British travellers could be warned about the potential for huge disruption at ports and airports and be advised to buy additional insurance if reciprocal health arrangements are invalid.

Reports today suggest UK prime minister Theresa May will put the country on a “no-deal footing” this summer as negotiations on the terms of Britain’s leaving the EU continue to progress slowly.

The Times said consumers and companies will be given weekly ‘bundles’ from next week including advice on how to prepare for a “disorderly Brexit”.

A leading civil servant, John Mazoni told MPs yesterday Britain was doing what it could to prepare for a no-deal outcome but that it was difficult to predict how EU states would react.

The government has said that it is doing all it can to avoid a no-deal outcome but that it’s priority was to make sure citizens, businesses and organisations are kept informed and reassured.

The government has set aside £3 billion for no-deal contingencies but only half of that has been allocated, according to The Times.

Meanwhile, the Irish prime minister Leo Varadkar has warned international flights from the UK would not be able to operate in the event of a no-deal Brexit.

He said: “The situation at the moment is that the United Kingdom is part of the single European sky, and if they leave the EU they are not and that does mean that if there was a no deal hard Brexit next March the planes would not fly and Britain would be an island in many ways and that is something that they need to think about.
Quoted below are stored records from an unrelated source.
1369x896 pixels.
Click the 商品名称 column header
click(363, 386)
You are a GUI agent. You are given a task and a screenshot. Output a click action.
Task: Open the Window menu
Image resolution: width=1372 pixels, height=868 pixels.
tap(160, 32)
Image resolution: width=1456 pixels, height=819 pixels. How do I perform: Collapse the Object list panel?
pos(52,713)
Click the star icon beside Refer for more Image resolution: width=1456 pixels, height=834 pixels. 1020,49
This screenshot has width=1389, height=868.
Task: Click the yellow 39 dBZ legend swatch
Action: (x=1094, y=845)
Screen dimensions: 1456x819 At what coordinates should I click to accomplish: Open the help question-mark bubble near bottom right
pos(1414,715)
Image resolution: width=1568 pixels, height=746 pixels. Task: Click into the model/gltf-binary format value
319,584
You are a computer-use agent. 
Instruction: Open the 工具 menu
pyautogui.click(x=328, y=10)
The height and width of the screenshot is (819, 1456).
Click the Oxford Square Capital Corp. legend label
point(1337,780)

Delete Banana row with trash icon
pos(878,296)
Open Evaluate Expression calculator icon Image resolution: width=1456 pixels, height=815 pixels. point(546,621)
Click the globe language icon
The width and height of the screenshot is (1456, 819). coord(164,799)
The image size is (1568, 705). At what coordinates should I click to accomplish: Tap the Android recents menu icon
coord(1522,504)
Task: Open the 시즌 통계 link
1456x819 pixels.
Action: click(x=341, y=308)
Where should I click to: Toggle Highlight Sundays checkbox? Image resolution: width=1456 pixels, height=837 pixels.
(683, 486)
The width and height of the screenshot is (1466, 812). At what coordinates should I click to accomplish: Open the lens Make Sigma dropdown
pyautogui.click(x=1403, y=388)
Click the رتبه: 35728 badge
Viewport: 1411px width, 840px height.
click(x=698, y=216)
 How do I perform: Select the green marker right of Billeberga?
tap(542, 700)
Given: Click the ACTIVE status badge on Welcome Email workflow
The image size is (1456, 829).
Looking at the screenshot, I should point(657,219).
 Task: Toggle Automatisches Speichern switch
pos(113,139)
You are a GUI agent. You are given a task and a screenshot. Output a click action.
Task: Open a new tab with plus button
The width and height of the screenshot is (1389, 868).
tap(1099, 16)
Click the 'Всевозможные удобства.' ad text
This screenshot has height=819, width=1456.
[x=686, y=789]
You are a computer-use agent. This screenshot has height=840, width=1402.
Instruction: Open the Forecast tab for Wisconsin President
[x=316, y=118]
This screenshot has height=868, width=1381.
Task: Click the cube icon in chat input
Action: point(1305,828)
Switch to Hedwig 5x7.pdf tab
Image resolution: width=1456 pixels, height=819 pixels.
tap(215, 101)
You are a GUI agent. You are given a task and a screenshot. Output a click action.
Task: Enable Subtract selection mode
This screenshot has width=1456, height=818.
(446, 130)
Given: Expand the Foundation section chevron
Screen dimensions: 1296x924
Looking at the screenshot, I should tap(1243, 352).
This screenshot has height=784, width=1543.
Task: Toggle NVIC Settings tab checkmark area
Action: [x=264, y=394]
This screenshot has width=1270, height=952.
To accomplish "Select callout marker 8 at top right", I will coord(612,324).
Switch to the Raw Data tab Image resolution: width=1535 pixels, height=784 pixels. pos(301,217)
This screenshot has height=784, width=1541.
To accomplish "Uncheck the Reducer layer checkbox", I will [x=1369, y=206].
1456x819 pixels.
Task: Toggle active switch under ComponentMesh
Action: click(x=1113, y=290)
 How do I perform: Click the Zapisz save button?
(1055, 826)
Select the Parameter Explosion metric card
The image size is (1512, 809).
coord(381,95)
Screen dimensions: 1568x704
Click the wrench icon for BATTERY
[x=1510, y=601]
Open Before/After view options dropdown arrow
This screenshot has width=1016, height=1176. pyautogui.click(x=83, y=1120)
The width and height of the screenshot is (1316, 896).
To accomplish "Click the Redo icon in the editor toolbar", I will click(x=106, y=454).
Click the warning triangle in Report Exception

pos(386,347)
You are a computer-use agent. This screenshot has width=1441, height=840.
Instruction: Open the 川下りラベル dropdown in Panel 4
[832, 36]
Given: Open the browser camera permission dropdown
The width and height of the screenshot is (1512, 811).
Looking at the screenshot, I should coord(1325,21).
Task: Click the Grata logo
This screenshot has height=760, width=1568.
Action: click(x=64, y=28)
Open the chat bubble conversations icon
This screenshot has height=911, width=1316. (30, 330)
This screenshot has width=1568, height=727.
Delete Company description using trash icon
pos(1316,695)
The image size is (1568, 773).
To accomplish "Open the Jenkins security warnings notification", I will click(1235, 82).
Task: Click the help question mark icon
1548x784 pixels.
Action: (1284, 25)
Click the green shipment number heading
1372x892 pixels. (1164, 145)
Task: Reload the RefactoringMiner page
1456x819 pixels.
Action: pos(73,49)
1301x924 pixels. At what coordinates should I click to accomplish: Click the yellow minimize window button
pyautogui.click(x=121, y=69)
“If they want their planes to fly over our skies, they would need to take that into account,” the Taoiseach said during a press briefing after the Irish Cabinet met for discussions at an away-day in Co. Kerry.

“You can’t have your cake and eat it. You can’t take back your waters and then expect to take back other people’s sky.”

May told a committee of MPs this week that the UK wants to participate in the European Aviation Safety Agency (Easa) after Brexit as a non-EU member state.

“We believe that what is in this White Paper is the right package to put forward,” but she added that the Department for Transport was “looking at what would happen in a no deal scenario and what arrangements would need to be in place.”

“It is in everybody’s interests to ensure that the planes can still fly,” she added.